Jeff Pearlman’s book Sweetness: The Enigmatic Life of Walter Payton was released in October 2010 to a flurry of controversy. I appreciated that Pearlman and his publisher Gotham Books sent me a review copy. Due to a backlog of reading material, I didn’t get to starting it until December. It has taken me until now to not only find the time, but to do justice to the book with what I hope is a proper review.
Pearlman has written for Sports Illustrated and is an author of several sports best sellers, including stories on the 1986 New York Mets and the Dallas Cowboys of the 1990′s. (I just finished Boys Will Be Boys as well, and it was a riot.) In 1999 he was sent to interview Walter Payton, just after the Bears legend publicly revealed the illness that would take his life.
Before going any further, I should not only disclose, but proudly say, I am a Walter Payton fan. When I became a Bears fan in 1979, Payton was Chicago Bears football. He is all it was, as grammatically poor as that sounds. But it’s true. In 2002 I wrote the obligatory Payton story for my website www.bearshistory.com, detailing all that those like me knew about him. We emulated him. We all wanted to follow in his footsteps as professional sports stars for our local professional team. He was an outstanding human being, a role model, someone everyone should strive to be like.
Certainly I couldn’t have been naive enough when I wrote that to think that any human being could be perfect. But looking back on the glowing article I wrote after reading Payton’s autobiography penned by Don Yaeger, it might seem that I did.

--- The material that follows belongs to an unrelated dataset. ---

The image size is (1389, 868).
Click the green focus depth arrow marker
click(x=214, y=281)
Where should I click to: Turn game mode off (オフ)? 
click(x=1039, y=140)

Pearlman details why he chose Walter Payton as the subject of his fifth book on his website. The back story makes a lot of sense to me. Just before the firestorm blew up when the book was released, Pearlman posted on this blog alluding to the fact that this book would be released shortly. And as he speaks to in the back story, I admit my first thought was “another Payton book…yawn.” The 1985 Bears in my opinion have been covered to death–I don’t know how many more of the same stories I can put myself through reading, so my initial stereotypical thoughts were unwarranted. I should have recalled that I had the same initial reaction to Steve Delsohn’s 2010 book Da Bears, that once again covered the 1985 world champs. I was pleasantly surprised by that book-enjoyed it-so perhaps I shouldn’t have judged the new Payton book so quickly.
That’s a great unintended segue. Speaking of quite literally judging a book by its cover-at the time of Sweetness’ release, the Chicago media quickly picked up on the “disturbing picture” painted of Payton in the book.
Payton’s former teammates, family members, regular Joes (and some of the loyal readers of my blog I might mention) quickly responded in horror. The general implication I took away from the firestorm was “how could this guy trash Payton’s public image in the pursuit of making money! How dare he! In order to make money, he revealed details on the life of one of Chicago’s most cherished public figures! Why couldn’t he just leave Payton’s family alone! All to make money!” (These are what I took to be others’ opinions, not mine).
I personally found one particular public comment to be most hilarious, and given that I don’t have much time at all to watch anything on television, it’s amazing I actually saw it. Lou Canellis is a journalist that has been covering Chicago sports for several decades and is currently a sports anchor for Fox-32 in Chicago. The day the revelations in Pearlman’s book broke, Canellis deviated from his role as an unbiased journalist to rip Pearlman from his anchor seat. I don’t remember his exact words, but his rant focused on the fact that the author tarnished Payton’s image in order to make money, and stated that if the book wasn’t about making money, why doesn’t Pearlman donate the proceeds to the Walter and Connie Payton foundation or something to that effect.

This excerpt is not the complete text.